Liz Murray, head of Scottish campaigns for Global Justice Now, told CommonSpace that the resolution “rightly highlights the threat to public services and food standards from TTIP – but actually TTIP goes further than that.”
She continues: “It is an unprecedented transfer of power from democratically elected governments to multi-national corporations and, if passed, would be a threat not only to Scotland’s public services, but also to regulations designed to protect public health, workers rights and the environment and to democracy itself.”
The European and External relations committee, which is chaired by SNP MSP Christina McKelvie, produced a report after taking widespread evidence on TTIP which said that there was “genuine and well founded concerns” about “the risks of national court systems being bypassed by major corporations” from ISDS.

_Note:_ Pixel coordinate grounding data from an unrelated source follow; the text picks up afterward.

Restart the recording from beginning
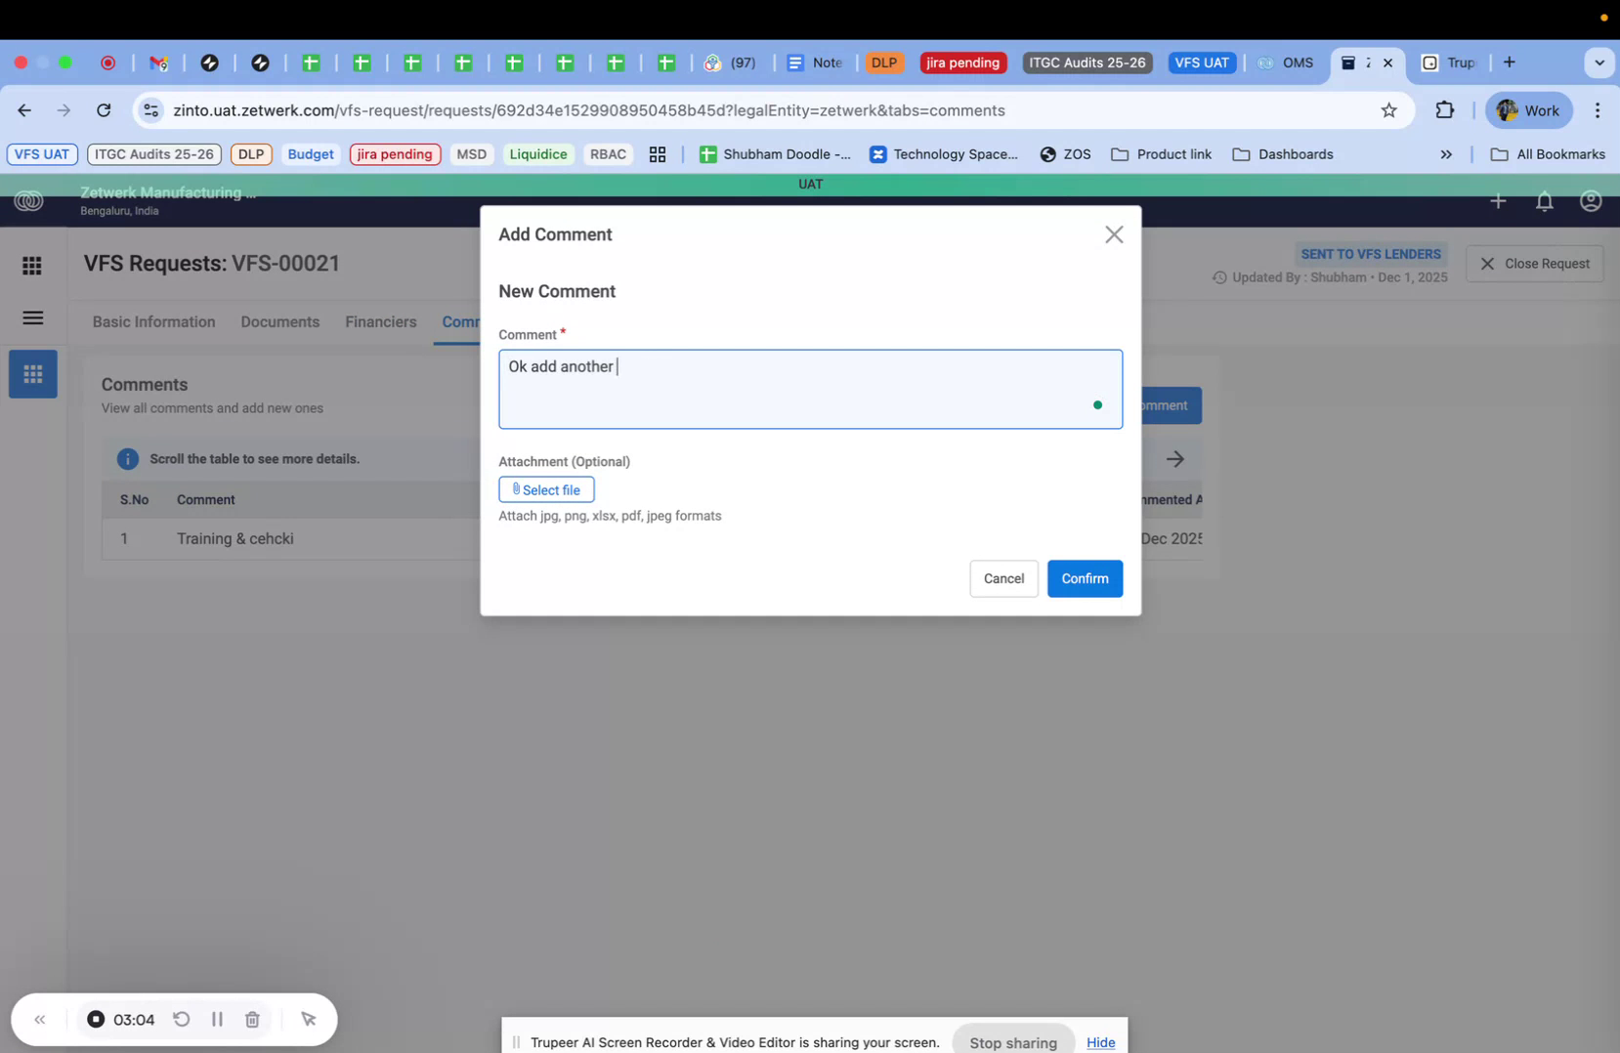 [182, 1019]
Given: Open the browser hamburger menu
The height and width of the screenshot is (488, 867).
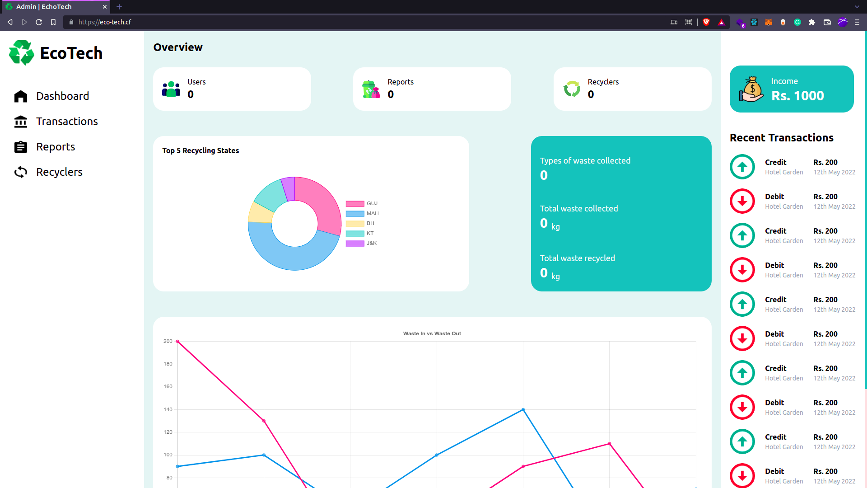Looking at the screenshot, I should pyautogui.click(x=857, y=22).
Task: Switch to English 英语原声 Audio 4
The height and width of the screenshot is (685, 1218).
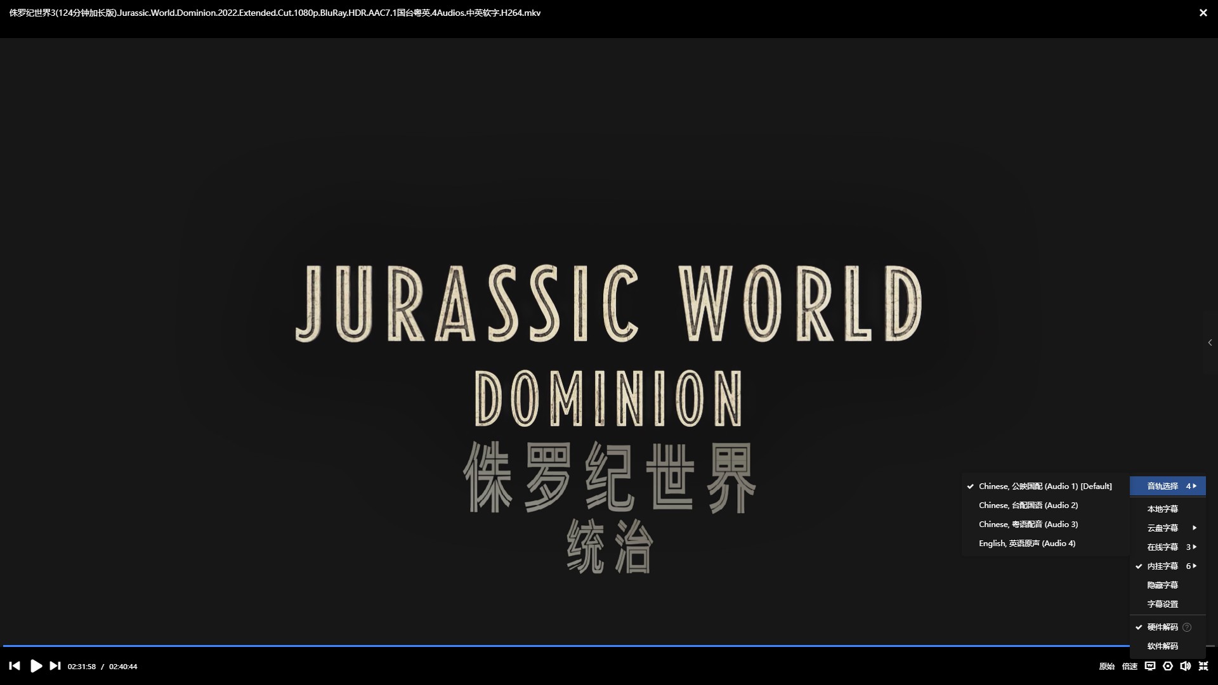Action: click(x=1026, y=544)
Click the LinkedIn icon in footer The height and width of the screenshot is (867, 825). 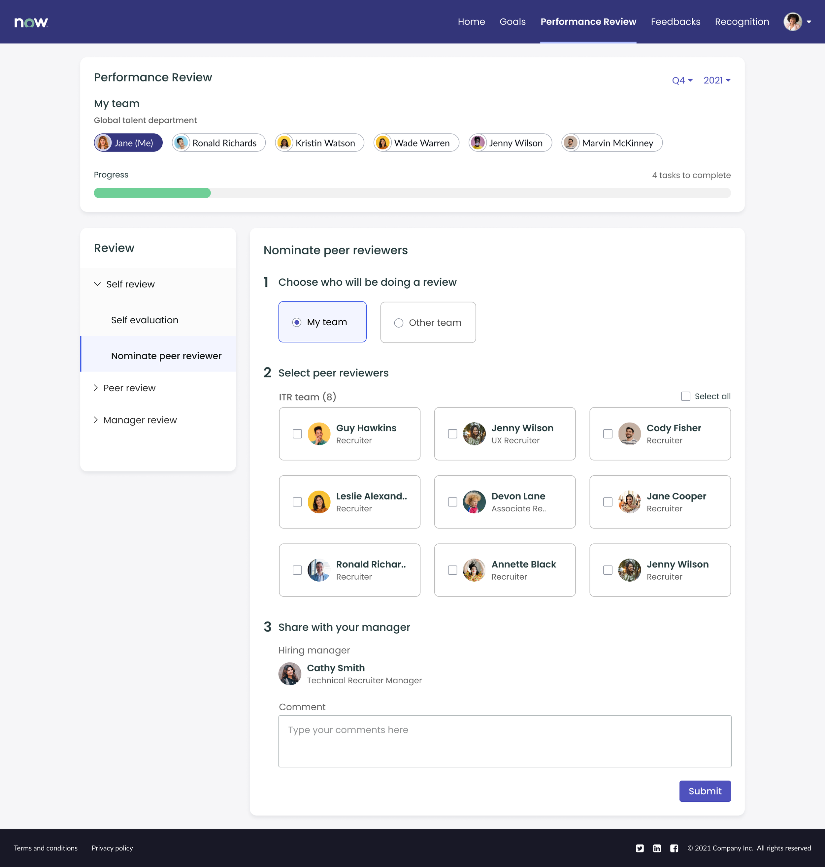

The report therefore concluded that “any disputes should be resolved in accordance with the legal systems and processes of the country concerned.”
Foreign Affairs spokesperson Alex Salmond criticised ISDS while still First Minister in a letter to Prime Minister David Cameron last October .
He said ISDS mechanisms “are being used by increasing numbers of companies to take aggressive ‘investor protection’ cases against the legitimate and democratic decisions of governments.”
He added: “I understand that the Slovakian government was sued when it brought the Slovak Health Insurance system back into public hands. Such action restricts the right of governments to regulate in the public interest and their ability to bring privatised services back into public hands.
“This is unacceptable and is made even worse by the deeply undemocratic nature of the corporate arbitration panels which oversee a process outside national law and with no right of appeal.”
The European Parliament has been divided over ISDS, with its recommendations to the European Commission on TTIP due to division over the issue. Eventually it proposed that ISDS is replaced by a new transnational system where “private interests cannot undermine public policy objectives.”
CommonSpace reported on Tuesday that concern had been raised over the absence of resolutions dealing with either the independence referendum held on 18 September 2014, or any prospective future independence referendum, at the upcoming conference.
The resolution is to be put before the SNP conference on 15-17 October 2015 in Aberdeen.